Mia memang selalu bersikap baik dengan mertuanya, walau dibelakang dia memang kurang suka. Dia tak mau mamanya Ammar tahu keburukannya.
Ammar menghentikan suapannya. Dia memandangi sang istri dengan tatapan tajam.
"Hebat benar rumah sakit tempat kau praktek. Bisa dengan mudah mengganti jadwal praktek dokternya," ujar Ammar dengan suara sedikit kesal.
Mia tampak gugup mendengar ucapan suaminya. Dia menggaruk kepalanya yang tak gatal untuk mencoba menghilangkan kegugupan.
"Maksudku diganti dengan dokter jaga. Kenapa kau bicara begitu, apa kau mencurigaiku?" tanya Mia. Dia melihat suaminya tersenyum mengejek. Sepertinya pria itu mengetahui sesuatu.
"Apa kau pantas dicurigai?
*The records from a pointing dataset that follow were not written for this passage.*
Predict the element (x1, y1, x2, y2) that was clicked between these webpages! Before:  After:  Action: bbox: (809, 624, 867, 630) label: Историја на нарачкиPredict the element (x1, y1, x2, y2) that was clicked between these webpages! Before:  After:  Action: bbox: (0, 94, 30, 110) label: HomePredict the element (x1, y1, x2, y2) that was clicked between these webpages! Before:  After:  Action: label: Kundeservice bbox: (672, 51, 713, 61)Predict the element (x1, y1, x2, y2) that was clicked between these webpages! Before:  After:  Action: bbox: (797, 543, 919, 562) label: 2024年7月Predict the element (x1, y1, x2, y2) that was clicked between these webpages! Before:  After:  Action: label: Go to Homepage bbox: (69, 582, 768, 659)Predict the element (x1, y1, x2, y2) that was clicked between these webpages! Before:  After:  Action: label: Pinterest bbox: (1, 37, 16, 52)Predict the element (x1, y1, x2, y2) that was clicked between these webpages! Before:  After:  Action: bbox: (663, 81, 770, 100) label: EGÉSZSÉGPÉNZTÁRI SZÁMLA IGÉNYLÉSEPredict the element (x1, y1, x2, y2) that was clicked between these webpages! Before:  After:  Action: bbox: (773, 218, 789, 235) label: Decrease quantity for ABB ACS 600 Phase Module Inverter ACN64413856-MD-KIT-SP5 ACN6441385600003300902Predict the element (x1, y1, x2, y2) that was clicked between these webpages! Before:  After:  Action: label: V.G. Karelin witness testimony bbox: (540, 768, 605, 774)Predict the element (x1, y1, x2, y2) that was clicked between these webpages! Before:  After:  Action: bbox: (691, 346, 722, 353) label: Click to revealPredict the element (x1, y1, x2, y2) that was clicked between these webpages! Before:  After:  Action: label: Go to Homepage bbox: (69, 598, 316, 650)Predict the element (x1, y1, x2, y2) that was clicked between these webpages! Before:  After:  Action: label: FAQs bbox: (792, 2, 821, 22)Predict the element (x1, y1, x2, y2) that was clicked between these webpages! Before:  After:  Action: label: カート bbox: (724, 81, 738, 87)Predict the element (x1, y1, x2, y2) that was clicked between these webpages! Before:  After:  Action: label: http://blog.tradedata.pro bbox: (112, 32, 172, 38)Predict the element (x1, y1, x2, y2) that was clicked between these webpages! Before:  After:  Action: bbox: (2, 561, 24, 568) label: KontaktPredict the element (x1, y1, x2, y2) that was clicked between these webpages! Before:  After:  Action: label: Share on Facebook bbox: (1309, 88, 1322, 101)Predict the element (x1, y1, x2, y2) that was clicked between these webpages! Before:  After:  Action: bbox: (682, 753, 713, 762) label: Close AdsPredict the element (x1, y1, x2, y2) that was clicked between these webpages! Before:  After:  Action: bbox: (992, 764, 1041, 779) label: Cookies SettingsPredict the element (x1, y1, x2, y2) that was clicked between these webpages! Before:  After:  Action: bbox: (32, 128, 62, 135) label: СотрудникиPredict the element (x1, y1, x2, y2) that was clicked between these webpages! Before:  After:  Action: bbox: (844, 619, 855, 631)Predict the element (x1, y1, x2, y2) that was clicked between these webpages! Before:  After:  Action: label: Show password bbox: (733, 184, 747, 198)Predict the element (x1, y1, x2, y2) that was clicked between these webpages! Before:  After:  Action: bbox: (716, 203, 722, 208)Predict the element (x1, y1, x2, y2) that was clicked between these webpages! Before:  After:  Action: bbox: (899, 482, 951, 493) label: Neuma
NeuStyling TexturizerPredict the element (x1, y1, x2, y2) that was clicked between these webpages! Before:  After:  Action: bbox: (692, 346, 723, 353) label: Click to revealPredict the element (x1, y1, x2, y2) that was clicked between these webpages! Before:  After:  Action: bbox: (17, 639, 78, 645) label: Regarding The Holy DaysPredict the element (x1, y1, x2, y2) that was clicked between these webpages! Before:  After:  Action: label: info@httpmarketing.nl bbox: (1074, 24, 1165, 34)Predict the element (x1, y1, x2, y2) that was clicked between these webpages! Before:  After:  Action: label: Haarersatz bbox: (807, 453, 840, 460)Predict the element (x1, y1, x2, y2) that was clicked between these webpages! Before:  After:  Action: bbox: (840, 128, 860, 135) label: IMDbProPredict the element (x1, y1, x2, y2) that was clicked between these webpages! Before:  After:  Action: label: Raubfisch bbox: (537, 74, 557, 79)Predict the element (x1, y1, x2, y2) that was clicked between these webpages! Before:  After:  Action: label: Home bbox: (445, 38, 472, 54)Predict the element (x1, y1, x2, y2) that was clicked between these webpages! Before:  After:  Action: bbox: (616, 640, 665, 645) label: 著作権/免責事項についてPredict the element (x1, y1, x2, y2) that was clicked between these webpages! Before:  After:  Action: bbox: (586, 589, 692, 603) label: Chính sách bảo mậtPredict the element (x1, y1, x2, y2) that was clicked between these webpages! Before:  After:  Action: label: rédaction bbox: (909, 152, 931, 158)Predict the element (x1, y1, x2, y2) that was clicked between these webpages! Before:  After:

Bukankah kau bilang setiap hari lembur karena tak ada dokter pengganti. Heran saja sekarang kau bilang bisa dengan mudah digantikan dokter lain. Rumah sakitmu sangat aneh!" seru Ammar.
Mia tak terima dengan ucapan Ammar. Dia semakin yakin jika pria itu telah mengetahui sesuatu.
"Jangan berbelit! Sebenarnya kau ingin mengatakan apa?" tanya Mia.
"Aku sudah tau semua kebohonganmu. Tadi aku ke rumah sakit, bermaksud ingin menjemputmu. Tak disangka aku melihat sang istri ternyata sudah pulang dengan dokter lain. Dan lebih ironisnya dia mengaku lembur. Jadi selama ini aku dibohongi," ucap Ammar.
"Aku memang lembur. Aku dan dokter lainnya pergi ke rumah sakit lain untuk kunjungan." Mia masih berusaha mengelak dengan tuduhan sang suami.
"Aku tak peduli, kau lembur atau bukan. Kau berkata jujur atau berbohong. Aku hanya ingin mengatakan jika dua bulan lagi aku akan ditugaskan ke kota lain. Selama tiga tahun. Aku ingin kau ikut denganku!"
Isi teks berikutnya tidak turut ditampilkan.